WHAT NEEDS TO BE DONE
The material below contains a line with "Task: Click the lock icon to prevent changes" and a line with "You are a computer-use agent. Screen dimensions: 1974x854". Copy exactly those two lines and all lines between them.

============

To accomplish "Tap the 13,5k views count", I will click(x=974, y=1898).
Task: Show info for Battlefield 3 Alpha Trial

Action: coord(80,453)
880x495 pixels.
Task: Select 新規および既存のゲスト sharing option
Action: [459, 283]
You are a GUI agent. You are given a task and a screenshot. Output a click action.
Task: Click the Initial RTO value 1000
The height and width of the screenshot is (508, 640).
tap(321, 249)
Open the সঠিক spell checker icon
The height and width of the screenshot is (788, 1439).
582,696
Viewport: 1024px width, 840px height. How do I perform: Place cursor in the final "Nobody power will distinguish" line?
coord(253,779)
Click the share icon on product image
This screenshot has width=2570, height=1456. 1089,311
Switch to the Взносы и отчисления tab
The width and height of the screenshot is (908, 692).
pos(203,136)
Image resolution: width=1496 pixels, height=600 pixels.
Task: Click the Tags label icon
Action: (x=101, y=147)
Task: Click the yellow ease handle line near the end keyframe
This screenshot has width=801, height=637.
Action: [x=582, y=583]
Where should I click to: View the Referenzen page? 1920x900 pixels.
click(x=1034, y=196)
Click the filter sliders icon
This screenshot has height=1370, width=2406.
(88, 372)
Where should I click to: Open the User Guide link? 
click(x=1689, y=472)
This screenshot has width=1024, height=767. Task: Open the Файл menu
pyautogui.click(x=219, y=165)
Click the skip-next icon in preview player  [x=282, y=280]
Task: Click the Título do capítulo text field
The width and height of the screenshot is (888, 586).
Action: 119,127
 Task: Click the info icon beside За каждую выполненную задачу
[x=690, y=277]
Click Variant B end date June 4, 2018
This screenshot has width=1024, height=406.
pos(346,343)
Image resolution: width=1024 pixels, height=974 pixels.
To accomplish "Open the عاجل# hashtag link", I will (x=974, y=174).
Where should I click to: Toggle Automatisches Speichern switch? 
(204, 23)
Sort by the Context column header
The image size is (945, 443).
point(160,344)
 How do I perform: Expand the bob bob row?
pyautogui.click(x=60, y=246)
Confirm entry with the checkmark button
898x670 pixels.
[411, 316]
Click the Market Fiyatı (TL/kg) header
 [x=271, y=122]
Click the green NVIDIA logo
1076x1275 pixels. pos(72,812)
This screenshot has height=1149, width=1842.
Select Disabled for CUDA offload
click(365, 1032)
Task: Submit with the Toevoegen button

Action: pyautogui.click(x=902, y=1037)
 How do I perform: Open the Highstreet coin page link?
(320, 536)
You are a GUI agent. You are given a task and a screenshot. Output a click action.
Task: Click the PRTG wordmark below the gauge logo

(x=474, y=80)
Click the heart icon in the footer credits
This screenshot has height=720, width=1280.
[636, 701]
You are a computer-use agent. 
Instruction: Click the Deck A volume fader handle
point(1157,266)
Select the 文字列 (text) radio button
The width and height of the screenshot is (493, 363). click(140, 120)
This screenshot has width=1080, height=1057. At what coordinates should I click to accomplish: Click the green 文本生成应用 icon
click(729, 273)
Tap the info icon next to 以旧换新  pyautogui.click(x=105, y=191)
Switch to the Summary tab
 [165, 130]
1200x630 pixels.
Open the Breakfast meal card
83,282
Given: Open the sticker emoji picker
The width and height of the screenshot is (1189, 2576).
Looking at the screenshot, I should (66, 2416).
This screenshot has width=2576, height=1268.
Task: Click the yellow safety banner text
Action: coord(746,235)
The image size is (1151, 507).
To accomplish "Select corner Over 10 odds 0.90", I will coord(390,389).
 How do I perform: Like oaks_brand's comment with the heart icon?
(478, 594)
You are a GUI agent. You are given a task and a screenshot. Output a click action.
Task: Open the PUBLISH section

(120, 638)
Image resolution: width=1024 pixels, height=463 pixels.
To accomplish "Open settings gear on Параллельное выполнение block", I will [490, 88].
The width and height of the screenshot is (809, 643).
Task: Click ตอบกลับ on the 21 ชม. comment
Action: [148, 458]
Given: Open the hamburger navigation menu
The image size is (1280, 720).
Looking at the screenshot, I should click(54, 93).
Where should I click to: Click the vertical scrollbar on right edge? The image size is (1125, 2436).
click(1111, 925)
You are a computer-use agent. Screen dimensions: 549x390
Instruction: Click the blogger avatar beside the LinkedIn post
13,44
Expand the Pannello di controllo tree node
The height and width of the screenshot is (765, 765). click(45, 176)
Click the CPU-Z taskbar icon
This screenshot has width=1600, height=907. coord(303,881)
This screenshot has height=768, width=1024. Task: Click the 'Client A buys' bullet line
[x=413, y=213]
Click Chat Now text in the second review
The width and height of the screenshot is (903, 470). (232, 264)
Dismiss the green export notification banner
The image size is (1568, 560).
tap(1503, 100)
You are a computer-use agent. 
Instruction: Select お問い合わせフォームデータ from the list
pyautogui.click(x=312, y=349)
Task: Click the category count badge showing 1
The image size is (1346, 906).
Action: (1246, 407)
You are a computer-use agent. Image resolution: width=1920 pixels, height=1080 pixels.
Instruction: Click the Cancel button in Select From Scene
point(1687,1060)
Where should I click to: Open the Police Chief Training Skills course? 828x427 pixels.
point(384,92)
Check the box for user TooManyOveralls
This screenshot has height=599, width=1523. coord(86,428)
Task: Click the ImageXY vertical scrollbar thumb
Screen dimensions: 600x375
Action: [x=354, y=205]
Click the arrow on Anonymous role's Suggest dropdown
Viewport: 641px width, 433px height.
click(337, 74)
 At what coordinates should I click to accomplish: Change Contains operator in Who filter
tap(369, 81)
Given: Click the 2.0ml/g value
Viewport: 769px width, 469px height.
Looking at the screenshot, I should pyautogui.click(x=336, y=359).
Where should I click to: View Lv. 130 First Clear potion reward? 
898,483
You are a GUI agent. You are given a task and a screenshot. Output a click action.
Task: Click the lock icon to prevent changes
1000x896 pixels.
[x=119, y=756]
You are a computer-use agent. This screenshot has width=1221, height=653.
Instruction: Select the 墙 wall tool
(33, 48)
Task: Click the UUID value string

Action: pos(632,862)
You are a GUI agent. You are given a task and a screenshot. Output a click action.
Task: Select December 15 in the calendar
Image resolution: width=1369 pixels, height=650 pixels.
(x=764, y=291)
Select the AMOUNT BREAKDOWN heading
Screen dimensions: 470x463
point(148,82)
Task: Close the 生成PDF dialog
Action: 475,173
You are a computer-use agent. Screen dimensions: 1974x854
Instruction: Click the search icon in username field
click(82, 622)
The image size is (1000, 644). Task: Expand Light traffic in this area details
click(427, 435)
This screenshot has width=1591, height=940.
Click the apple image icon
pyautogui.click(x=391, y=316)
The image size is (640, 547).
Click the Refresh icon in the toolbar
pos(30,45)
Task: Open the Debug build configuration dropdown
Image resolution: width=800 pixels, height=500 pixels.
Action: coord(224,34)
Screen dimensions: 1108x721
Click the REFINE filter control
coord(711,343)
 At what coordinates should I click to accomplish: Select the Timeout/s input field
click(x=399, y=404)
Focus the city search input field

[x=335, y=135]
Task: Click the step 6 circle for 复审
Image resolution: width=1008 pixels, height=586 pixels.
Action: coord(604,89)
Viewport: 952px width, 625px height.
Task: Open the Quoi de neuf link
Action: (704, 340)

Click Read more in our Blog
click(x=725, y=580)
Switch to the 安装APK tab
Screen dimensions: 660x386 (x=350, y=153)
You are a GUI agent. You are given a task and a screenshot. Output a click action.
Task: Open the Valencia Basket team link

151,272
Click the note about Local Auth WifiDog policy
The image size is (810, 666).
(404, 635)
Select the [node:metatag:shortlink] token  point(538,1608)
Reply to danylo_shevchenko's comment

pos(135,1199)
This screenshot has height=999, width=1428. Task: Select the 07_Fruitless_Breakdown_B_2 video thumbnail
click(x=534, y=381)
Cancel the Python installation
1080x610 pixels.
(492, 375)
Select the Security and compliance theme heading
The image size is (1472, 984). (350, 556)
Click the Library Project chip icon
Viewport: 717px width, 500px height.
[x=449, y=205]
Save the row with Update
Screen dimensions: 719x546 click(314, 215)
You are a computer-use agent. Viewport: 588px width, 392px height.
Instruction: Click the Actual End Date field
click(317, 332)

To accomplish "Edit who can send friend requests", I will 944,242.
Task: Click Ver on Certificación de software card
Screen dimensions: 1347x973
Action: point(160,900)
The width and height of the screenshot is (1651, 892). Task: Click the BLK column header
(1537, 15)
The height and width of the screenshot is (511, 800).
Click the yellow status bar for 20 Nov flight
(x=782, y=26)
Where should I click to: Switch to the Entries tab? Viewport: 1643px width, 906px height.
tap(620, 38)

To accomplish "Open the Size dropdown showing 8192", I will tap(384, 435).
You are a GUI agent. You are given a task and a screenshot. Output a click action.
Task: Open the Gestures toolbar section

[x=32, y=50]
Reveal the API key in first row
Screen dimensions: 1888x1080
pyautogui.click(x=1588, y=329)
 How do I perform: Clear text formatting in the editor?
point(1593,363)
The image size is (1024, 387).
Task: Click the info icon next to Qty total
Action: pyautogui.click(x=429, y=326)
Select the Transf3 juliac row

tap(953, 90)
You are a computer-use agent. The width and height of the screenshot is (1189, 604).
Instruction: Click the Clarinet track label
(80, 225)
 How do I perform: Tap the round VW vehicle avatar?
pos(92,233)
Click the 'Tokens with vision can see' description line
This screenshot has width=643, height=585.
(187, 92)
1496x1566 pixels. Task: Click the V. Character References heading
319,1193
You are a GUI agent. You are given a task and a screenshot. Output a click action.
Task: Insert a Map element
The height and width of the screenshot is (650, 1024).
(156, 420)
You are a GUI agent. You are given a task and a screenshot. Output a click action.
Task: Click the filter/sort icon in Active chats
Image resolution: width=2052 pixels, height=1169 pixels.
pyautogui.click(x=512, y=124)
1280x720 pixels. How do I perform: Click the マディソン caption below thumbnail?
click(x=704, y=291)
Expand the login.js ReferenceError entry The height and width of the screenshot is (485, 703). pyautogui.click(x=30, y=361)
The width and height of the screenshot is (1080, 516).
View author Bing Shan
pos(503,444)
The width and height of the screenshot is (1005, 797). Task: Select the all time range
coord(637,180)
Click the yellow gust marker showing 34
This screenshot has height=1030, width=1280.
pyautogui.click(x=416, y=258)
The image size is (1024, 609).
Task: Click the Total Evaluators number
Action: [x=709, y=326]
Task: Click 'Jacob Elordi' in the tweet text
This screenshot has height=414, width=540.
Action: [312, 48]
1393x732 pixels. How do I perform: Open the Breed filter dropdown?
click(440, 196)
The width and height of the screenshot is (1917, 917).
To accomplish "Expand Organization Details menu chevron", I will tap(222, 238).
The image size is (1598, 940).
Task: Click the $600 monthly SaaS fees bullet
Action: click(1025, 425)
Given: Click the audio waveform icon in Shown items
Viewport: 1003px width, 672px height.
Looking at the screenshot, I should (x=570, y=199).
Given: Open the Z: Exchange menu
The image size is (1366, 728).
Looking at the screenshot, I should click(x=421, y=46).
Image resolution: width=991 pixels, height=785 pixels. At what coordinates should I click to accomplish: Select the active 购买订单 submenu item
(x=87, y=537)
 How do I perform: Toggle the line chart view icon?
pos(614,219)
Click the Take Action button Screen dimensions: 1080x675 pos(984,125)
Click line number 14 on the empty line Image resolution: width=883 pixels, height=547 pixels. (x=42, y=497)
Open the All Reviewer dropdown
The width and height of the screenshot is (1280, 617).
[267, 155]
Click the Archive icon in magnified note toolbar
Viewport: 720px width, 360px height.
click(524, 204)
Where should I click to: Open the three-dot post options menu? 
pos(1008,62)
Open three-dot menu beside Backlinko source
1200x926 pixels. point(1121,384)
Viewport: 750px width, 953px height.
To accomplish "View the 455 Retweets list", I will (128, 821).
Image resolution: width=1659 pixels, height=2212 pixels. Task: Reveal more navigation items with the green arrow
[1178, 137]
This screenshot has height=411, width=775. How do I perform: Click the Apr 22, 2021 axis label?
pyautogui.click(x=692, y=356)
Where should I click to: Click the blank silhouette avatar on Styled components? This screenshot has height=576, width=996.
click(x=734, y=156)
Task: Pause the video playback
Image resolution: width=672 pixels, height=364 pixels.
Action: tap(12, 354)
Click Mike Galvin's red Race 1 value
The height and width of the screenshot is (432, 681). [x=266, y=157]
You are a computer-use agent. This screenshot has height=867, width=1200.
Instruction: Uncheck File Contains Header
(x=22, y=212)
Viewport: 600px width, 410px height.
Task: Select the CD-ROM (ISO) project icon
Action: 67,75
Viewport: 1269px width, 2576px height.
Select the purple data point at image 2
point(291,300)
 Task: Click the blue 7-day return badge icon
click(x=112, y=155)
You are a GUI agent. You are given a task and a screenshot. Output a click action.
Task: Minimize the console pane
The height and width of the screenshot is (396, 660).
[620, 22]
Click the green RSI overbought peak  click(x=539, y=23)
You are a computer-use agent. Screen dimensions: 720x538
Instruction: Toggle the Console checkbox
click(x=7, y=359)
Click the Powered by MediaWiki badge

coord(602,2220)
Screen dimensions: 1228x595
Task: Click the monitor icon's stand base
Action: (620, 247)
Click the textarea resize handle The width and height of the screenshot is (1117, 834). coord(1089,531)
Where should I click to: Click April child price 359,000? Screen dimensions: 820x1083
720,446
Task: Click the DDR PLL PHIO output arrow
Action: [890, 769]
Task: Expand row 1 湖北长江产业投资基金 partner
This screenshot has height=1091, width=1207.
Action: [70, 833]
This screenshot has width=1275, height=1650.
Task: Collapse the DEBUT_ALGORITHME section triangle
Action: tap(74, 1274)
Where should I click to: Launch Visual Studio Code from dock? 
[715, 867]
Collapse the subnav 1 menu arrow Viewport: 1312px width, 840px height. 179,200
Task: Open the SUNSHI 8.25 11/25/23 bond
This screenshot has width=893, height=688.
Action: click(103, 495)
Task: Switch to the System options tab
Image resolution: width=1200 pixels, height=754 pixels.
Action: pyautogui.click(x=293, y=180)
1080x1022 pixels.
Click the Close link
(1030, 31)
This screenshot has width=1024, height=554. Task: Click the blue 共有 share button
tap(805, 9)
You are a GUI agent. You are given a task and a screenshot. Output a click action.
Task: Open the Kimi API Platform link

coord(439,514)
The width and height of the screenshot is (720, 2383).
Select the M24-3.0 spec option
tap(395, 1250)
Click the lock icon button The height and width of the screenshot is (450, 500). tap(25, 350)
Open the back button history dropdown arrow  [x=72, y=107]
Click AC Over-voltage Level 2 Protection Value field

============

EXERCISE ANSWER
Task: Click the lock icon to prevent changes
1000x896 pixels.
[x=119, y=756]
You are a computer-use agent. This screenshot has width=1221, height=653.
Instruction: Select the 墙 wall tool
(33, 48)
Task: Click the UUID value string

Action: pos(632,862)
You are a GUI agent. You are given a task and a screenshot. Output a click action.
Task: Select December 15 in the calendar
Image resolution: width=1369 pixels, height=650 pixels.
(x=764, y=291)
Select the AMOUNT BREAKDOWN heading
Screen dimensions: 470x463
point(148,82)
Task: Close the 生成PDF dialog
Action: 475,173
You are a computer-use agent. Screen dimensions: 1974x854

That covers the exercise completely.